::: TEXTO :::

Fetichismo de la innovación

Durante los últimos siete años hemos sido rehenes de dos tipos de disrupción. Una llega cortesía de Wall Street; la otra proviene de Silicon Valley. Las dos juntas forman un excelente número de poli bueno/poli malo: la primera predica la escasez y la austeridad mientras que la otra celebra la abundancia y la innovación. Pueden parecer distintas, pero en realidad se alimentan mutuamente.

:::

TAREAS A REALIZAR:
A) Resume el texto en dos oraciones.
B) Copia del texto el fragmento que empieza con "Fetichismo de la" y sigue hasta "se alimentan mutuamente.", sin cambiar nada.

::: DATOS PROPORCIONADOS :::

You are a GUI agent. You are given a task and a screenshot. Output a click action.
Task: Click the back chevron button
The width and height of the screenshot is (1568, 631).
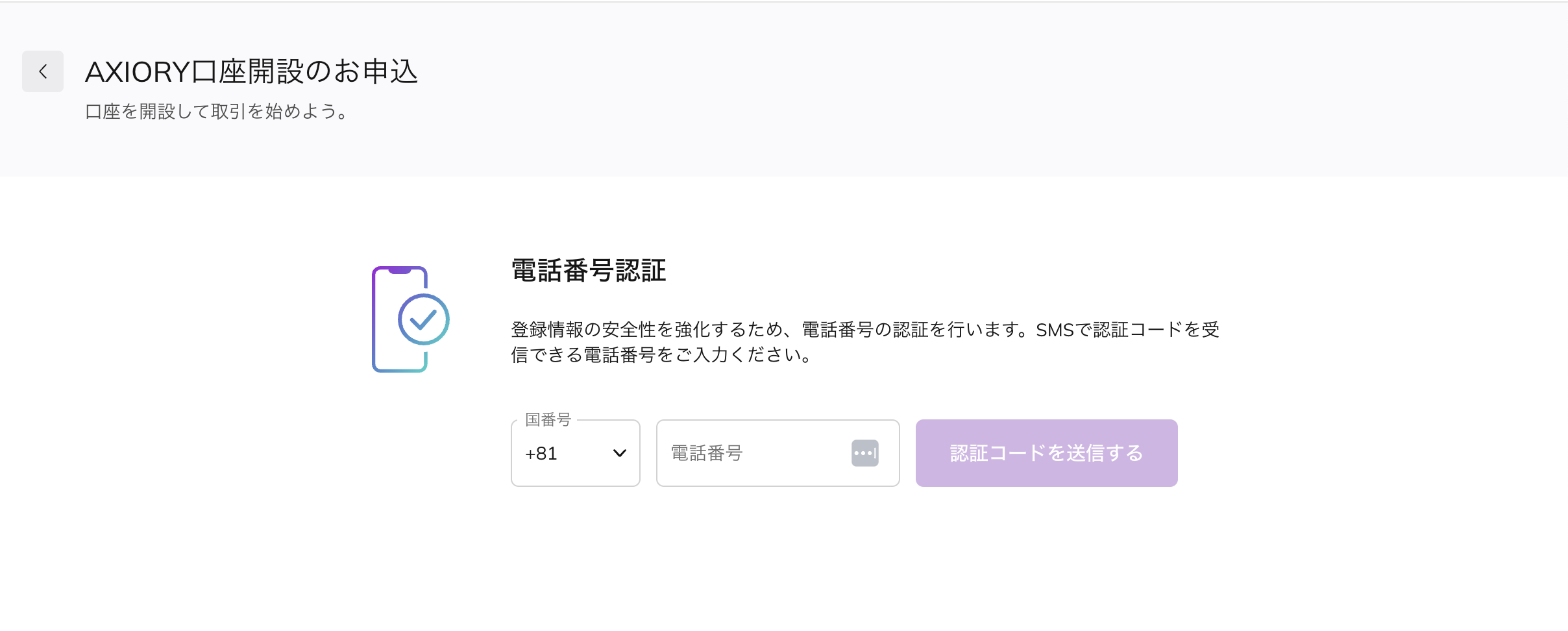point(43,71)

:::

SOLUCIONES:
A) Según el texto, durante los últimos siete años hemos sido rehenes de dos tipos de disrupción, una de Wall Street y otra de Silicon Valley. La primera predica la escasez y la austeridad y la segunda celebra la abundancia y la innovación, pero aunque parezcan distintas se alimentan mutuamente.

B)
Fetichismo de la innovación

Durante los últimos siete años hemos sido rehenes de dos tipos de disrupción. Una llega cortesía de Wall Street; la otra proviene de Silicon Valley. Las dos juntas forman un excelente número de poli bueno/poli malo: la primera predica la escasez y la austeridad mientras que la otra celebra la abundancia y la innovación. Pueden parecer distintas, pero en realidad se alimentan mutuamente.